2) ## 設置nagios.cfg :
#cfg_file=/opt/nagios/etc/localhost.cfg
#cfg_file=/opt/nagios/etc/contactgroups.cfg
#cfg_file=/opt/nagios/etc/contacts.cfg
#cfg_file=/opt/nagios/etc/dependencies.cfg
#cfg_file=/opt/nagios/etc/escalations.cfg
#cfg_file=/opt/nagios/etc/hostgroups.cfg
#cfg_file=/opt/nagios/etc/hosts.cfg
#cfg_file=/opt/nagios/etc/services.cfg
#cfg_file=/opt/nagios/etc/timeperiods.cfg
## 將以上內容註釋掉
cfg_dir=/opt/nagios/etc/servers
## 開啟該參數,表示將/opt/nagios/etc/servers下的所有.cfg配置文件都載入到nagios.
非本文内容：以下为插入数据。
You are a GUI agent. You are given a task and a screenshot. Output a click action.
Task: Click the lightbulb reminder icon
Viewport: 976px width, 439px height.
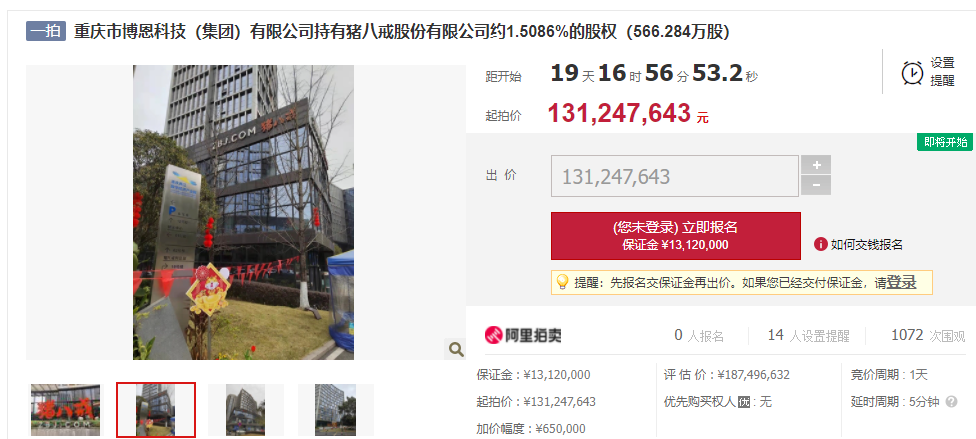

3) ## 配置command.cfg,支持email,sms通知方式:
----------------------------------------------------------
# 'host-notify-by-email' command definition
define command{
command_name host-notify-by-email
command_line /opt/nagios/bin/mail_send.sh "Host $HOSTSTATE$ alert for $HOSTNAME$!" "***** Nagios *****\n\nNotification Type:$NOTIFICATIONTYPE$\nHost: $HOSTNAME$\nState: $HOSTSTATE$\nAddress:$HOSTADDRESS$\nInfo: $HOSTOUTPUT$\n\nDate/Time: $LONGDATETIME$\n" $CONTACTEMAIL$
}
# 'notify-by-email' command definition
define command{
command_name notify-by-email
command_line /opt/nagios/bin/mail_send.sh "**$NOTIFICATIONTYPE$ alert - $HOSTALIAS$/$SERVICEDESC$ is $SERVICESTATE$ **" "***** Nagios *****\n\nNotification Type:$NOTIFICATIONTYPE$\n\nService: $SERVICEDESC$\nHost:$HOSTALIAS$\nAddress: $HOSTADDRESS$\nState:$SERVICESTATE$\n\nDate/Time: $LONGDATETIME$\n\nAdditionalInfo:\n\n$SERVICEOUTPUT$" $CONTACTEMAIL$
}
# 'host-notify-by-sms' command definition
define command{
command_name host-notify-by-sms
command_line /opt/nagios/bin/sms_send.sh "Host $HOSTSTATE$ alert for $HOSTNAME$! on '$TIME$' " $CONTACTPAGER$
}
# 'service notify by sms' command definition
define command{
command_name notify-by-sms
command_line /opt/nagios/bin/sms_send.sh "$HOSTADDRESS$ $SERVICEDESC$ is $SERVICESTATE$ on $TIME$" $CONTACTPAGER$
}
----------------------------------------------------------
## 附 mail_send.sh and sms_send.sh,由於字數限制,所使用到的mai_send.py與sms_send.py源代碼只能放到附件中,望見諒
(1) mail_send.sh
----------------------------------------------------------
#!/bin/bash
cd /opt/nagios/bin
if [ $# -ne 4 ]; then
Subject="$1"
AlertInfo="$2"
Touser="$3"
/usr/bin/python2 /opt/nagios/bin/mail_send.py "$Subject" "$AlertInfo" "$Touser"
fi
# EOF :mail_send.sh
----------------------------------------------------------
(2) sms_send.sh
----------------------------------------------------------
#!/bin/bash
cd /opt/nagios/bin
if [ $# -ne 3 ]; then
msg="$1"
pcode="$2"
#echo $msg
#echo $pcode
/usr/bin/python2 /opt/nagios/bin/sms_send.py "$msg" "$pcode"
fi
# EOF: sms_send.sh
----------------------------------------------------------
3) ## 各配置文件需要注意的地方
3.1 timeperiod.cfg
----------------------------------------------------------
define timeperiod{
timeperiod_name 24x7
......
}
----------------------------------------------------------
3.2 contacts.cfg
----------------------------------------------------------
define contact{
contact_name nagiosadmin
alias nagiosadmin
......
service_notification_commands notify-by-email,notify-by-sms
host_notification_commands host-notify-by-email,host-notify-by-sms
email
[email protected],
[email protected],
[email protected] pager 8613688888888,8613888888888
}
define contactgroup{
contactgroup_name nagios
alias nagios
members nagiosadmin
}
## 定義管理員成員和管理員組成員,以及管理員的聯繫方式mail或sms.要注意這裡的管理員contact_name必須與htpasswd.user中設定的帳號一致.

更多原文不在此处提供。